### Task item:
The article below is about Oklahoma's dismemberment abortion law. List every person it names after the byline.

### Excerpt to read:
------------------------------------------------------------------------
By Dave Andrusko
Nearly three months after Oklahoma County District Judge Cindy Truong first upheld the state’s Unborn Child Protection from Dismemberment Abortion Act, and nearly two months after Judge Truong denied a motion for a temporary injunction that would keep the law from taking effect while the case continues, the Center for Reproductive Rights (CRR) filed an appeal with the Oklahoma Supreme Court, asking the state’s highest court to block the law and another law that allows women to reflect on her decision for 72 hours after receiving s counseling before they can have an abortion.
“Oklahoma has agreed not to enforce the ban until the state Supreme Court considers an emergency motion from the plaintiffs,” according to Kaylee Douglas. “The 72-hours law has been in effect since 2015.”
“These two laws will devastate abortion access in Oklahoma,” claimed Julie Rikelman, Senior Litigation Director at the New York-based CRR.
Oklahoma was the second state to pass a ban on the dismemberment of living unborn children. Kansas was the first. Ten other states also forbid this hideous dismemberment technique.
In a dismemberment abortion, the abortionist continually reaches into the mother’s womb with a variety of sharp-edged metal clamps and tools, yanking off parts of the living unborn child and pulling them out, piece by piece, and placed in a tray.
In 2015, the bill passed the state House of Representatives, 84-2 and the state Senate 37-4 and was signed into law by pro-life Gov. Gov. Mary Fallin.
At the time, Oklahomans For Life State Chairman Tony Lauinger commended Gov. Fallin “for her quick action in signing into law the Unborn Child Protection from Dismemberment Abortion Act, which will prohibit this barbaric inhumanity in our state.” Lauinger, who is NRLC’s executive vice president, added, “We appreciate, also, the exceptional leadership of Representatives Pam Peterson and Senator Josh Brecheen for spearheading the enactment of this landmark lifesaving legislation.”
------------------------------------------------------------------------
### Material supplied:
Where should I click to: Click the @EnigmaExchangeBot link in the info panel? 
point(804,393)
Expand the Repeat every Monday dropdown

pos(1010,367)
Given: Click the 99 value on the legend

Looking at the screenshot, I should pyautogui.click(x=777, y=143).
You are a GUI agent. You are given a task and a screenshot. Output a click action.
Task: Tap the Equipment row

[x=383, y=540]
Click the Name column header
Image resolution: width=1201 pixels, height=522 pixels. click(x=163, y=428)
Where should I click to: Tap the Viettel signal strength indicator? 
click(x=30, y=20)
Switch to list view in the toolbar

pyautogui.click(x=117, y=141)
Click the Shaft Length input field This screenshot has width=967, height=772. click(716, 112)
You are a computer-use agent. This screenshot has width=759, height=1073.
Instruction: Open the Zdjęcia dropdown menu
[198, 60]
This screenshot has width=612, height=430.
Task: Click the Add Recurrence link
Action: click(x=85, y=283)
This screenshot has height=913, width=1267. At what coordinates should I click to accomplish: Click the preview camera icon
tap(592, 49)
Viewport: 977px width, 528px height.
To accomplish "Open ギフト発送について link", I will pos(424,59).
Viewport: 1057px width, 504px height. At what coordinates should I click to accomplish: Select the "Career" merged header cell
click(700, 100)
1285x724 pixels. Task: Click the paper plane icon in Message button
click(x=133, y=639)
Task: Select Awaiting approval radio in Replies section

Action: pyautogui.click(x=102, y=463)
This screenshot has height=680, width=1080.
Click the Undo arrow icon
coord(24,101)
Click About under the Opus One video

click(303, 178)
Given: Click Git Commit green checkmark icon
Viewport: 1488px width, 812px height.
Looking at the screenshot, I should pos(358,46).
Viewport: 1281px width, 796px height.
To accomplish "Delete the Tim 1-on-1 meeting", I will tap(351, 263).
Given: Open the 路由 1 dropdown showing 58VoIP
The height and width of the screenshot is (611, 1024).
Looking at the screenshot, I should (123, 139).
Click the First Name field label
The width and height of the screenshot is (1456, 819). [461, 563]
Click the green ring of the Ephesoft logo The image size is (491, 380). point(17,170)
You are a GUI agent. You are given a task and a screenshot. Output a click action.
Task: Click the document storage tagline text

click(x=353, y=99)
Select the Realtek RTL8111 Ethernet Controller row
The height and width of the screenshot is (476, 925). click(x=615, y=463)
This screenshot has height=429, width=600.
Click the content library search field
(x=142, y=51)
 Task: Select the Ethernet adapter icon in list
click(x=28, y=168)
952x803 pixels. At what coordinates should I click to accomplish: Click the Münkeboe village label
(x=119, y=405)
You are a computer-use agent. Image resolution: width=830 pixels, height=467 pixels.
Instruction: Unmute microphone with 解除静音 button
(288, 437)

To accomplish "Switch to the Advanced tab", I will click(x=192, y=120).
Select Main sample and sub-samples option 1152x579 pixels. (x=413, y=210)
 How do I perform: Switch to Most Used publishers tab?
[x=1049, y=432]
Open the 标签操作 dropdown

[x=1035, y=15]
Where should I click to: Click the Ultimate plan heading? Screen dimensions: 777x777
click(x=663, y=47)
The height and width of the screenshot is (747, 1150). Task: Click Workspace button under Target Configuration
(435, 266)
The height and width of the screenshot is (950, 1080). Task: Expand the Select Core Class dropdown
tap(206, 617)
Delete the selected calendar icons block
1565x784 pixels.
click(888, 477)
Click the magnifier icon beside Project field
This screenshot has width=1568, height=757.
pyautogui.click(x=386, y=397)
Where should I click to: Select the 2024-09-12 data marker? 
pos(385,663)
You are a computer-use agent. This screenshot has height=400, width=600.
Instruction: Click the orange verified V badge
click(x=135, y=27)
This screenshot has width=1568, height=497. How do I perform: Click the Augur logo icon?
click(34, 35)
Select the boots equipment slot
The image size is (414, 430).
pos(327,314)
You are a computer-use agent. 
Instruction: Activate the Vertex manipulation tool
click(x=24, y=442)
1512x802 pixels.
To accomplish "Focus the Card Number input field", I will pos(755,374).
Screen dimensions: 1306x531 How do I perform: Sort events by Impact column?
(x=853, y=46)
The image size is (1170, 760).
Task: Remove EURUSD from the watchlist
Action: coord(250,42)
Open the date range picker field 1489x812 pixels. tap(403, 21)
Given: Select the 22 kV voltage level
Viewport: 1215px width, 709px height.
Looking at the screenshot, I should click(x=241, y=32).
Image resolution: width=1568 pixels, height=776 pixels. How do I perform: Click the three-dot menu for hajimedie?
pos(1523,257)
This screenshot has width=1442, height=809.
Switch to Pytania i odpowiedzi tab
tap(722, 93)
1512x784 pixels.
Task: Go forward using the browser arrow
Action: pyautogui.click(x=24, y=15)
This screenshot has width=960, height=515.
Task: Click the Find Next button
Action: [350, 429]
------------------------------------------------------------------------
### Response to this exercise:
Cindy Truong, Kaylee Douglas, Julie Rikelman, Mary Fallin, Tony Lauinger, Pam Peterson, Josh Brecheen